PAPERLESS_WEBSERVER_WORKERS=2
PAPERLESS_OCR_LANGUAGES (plural with an S) specifies which Tesseract language packages to download and install into the container. PAPERLESS_OCR_LANGUAGE (singular, no S) specifies which language to use when performing OCR on documents. You need both if you want a non-default language. For Turkish: set PAPERLESS_OCR_LANGUAGES=tur to install the Turkish language data, and PAPERLESS_OCR_LANGUAGE=tur to use it. English, German, Italian, Spanish, and French are installed by default and do not need to be listed in PAPERLESS_OCR_LANGUAGES.
Step 3: Generate a Proper Secret Key
The placeholder change-me-use-openssl-rand-base64-64 in the env file must be replaced with an actual random key before you expose Paperless to the internet. Run this command and paste the output into the env file as the value of PAPERLESS_SECRET_KEY:
openssl rand -base64 64
xK9mP2nQ8rT5vW1yA4bE7hJ3kL6oU0iF9cG2dH5jM8nP1qR4sT7vX0yB3eI6lN9
This key is used to sign session cookies and tokens. If it changes after you have active sessions, all users will be logged out. If it leaks, attackers can forge authentication tokens. Keep it secret and back it up alongside your database.
Step 4: Start the Containers
With both files in place, pull the images and start the stack:
docker compose pull
docker compose up -d
[+] Pulling 5/5
✔ broker Pulled 2.1s
✔ db Pulled 4.3s
✔ gotenberg Pulled 12.8s
✔ tika Pulled 18.2s
✔ webserver Pulled 45.6s
[+] Running 5/5
✔ Container paperless-ngx-broker-1 Started
✔ Container paperless-ngx-db-1 Started
✔ Container paperless-ngx-gotenberg-1 Started
✔ Container paperless-ngx-tika-1 Started
✔ Container paperless-ngx-webserver-1 Started
Wait about 30 to 60 seconds for all containers to finish initializing, then check that everything is running:
docker compose ps
NAME STATUS
paperless-ngx-broker-1 running
paperless-ngx-db-1 running
paperless-ngx-gotenberg-1 running
paperless-ngx-tika-1 running
paperless-ngx-webserver-1 running
All five containers should show running. If any show exited or restarting, check the logs with docker compose logs webserver to see what went wrong.
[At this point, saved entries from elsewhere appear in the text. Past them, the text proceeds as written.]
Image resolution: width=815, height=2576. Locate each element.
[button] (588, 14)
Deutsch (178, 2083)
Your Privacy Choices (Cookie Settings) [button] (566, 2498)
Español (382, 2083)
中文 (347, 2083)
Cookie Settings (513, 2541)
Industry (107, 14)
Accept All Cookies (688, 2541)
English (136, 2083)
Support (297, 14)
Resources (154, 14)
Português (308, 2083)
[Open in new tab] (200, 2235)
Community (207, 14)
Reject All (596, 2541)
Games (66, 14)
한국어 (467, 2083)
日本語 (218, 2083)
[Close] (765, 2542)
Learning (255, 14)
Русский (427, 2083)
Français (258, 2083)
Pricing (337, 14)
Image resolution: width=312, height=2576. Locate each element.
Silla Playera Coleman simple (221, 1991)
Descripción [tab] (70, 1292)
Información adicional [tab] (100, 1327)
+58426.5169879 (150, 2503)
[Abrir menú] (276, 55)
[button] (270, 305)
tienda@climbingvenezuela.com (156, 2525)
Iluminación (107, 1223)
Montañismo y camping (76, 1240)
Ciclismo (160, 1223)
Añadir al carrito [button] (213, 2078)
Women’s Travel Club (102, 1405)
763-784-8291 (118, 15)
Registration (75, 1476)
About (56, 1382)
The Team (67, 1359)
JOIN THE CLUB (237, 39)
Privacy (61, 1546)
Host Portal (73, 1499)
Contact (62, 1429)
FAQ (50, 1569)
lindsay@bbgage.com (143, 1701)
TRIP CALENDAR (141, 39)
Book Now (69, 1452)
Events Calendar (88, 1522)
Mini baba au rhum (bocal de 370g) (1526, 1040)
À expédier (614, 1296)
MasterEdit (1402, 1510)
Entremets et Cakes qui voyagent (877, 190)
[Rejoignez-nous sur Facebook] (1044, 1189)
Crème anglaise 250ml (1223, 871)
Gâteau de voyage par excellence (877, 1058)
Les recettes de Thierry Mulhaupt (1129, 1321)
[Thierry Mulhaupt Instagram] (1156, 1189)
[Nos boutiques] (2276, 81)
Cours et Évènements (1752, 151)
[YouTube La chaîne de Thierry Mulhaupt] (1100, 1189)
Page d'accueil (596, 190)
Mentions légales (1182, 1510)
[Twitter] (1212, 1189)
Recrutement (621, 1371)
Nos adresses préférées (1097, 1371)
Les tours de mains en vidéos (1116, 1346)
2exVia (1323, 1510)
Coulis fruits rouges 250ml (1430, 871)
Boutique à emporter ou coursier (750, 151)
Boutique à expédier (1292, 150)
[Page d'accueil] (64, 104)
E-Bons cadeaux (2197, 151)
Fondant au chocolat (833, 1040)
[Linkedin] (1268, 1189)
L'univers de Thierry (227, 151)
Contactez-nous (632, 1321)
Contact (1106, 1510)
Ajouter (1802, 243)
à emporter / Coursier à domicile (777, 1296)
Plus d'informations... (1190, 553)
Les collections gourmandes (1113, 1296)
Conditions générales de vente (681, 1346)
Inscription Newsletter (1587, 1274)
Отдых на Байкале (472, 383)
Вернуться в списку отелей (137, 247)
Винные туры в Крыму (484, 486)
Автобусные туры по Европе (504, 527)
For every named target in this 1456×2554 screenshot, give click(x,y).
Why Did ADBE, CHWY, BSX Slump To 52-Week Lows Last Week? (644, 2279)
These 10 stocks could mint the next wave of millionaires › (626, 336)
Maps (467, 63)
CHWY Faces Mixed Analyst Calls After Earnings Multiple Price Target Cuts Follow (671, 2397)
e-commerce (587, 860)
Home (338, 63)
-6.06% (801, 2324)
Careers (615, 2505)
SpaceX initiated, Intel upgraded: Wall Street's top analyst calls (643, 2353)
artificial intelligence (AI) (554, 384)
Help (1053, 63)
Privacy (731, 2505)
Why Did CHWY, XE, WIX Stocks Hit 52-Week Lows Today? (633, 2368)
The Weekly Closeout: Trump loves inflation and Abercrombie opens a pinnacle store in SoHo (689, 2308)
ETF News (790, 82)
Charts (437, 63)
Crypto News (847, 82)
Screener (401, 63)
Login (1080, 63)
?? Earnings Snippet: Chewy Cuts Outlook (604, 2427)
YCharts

Step 5: Create Your Admin Account
Open your browser and navigate to http://localhost:8000. On first access, Paperless-ngx prompts you to create an admin account. Fill in a username, email, and a strong password. This account has full access to all documents and settings.
docker compose exec webserver createsuperuser
If you prefer to create the account from the command line (useful for automated setups), you can also set PAPERLESS_ADMIN_USER, PAPERLESS_ADMIN_PASSWORD, and PAPERLESS_ADMIN_MAIL in docker-compose.env before first launch. Paperless will create the admin account automatically on startup.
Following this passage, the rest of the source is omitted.